Scientists had long been curious whether Arbidol bound to the viral proteins used to recognize host cells—or with the viral “fusion machinery” that enters and infects host cells. To answer this question, the researchers used a high-resolution imaging technique called X-ray crystallography to create 3D structures showing how Arbidol binds to two different strains of influenza virus.
The structures revealed that Arbidol binds to the virus’s fusion machinery, as some had suspected. The small molecule binds to a viral protein called hemagglutinin, stopping the virus from rearranging its conformation in a way that enables the virus to fuse its membrane with a host cell.

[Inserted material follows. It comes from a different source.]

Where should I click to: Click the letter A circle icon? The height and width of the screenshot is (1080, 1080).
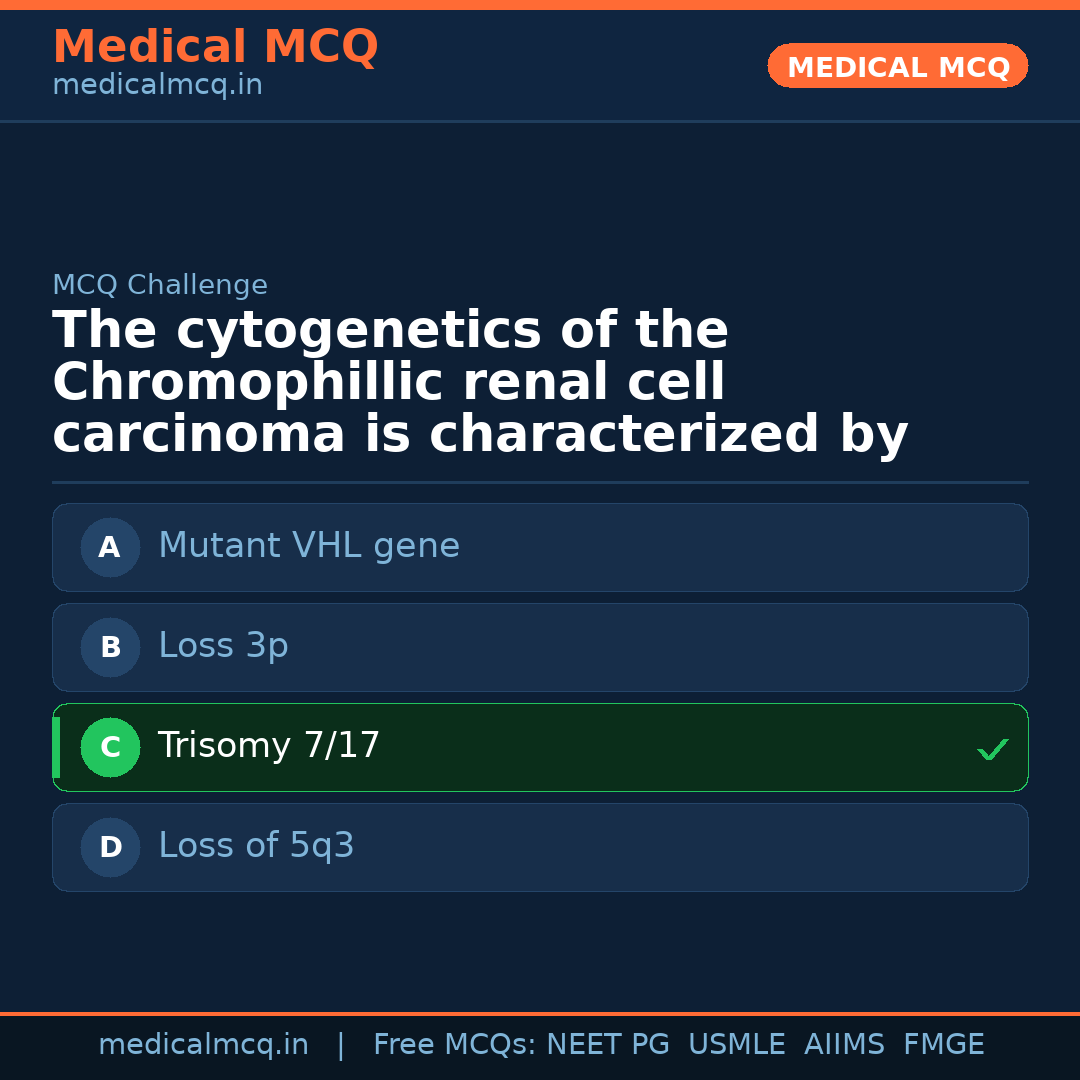tap(110, 547)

“We found that the small molecule binds to a hidden pocket in hemagglutinin,” said study first author Rameshwar U. Kadam, senior research associate at TSRI. He added that the drug acts as a sort of “glue” to hold the subunits of hemagglutinin together. “Arbidol is the first influenza treatment shown to use a hemagglutinin-binding approach,” he said.
This vulnerable pocket is “conserved,” meaning it is likely important for viral function—and more difficult to mutate as the virus spreads, suggesting why Arbidol has relatively broad use in fighting many strains of the virus, including emerging strains.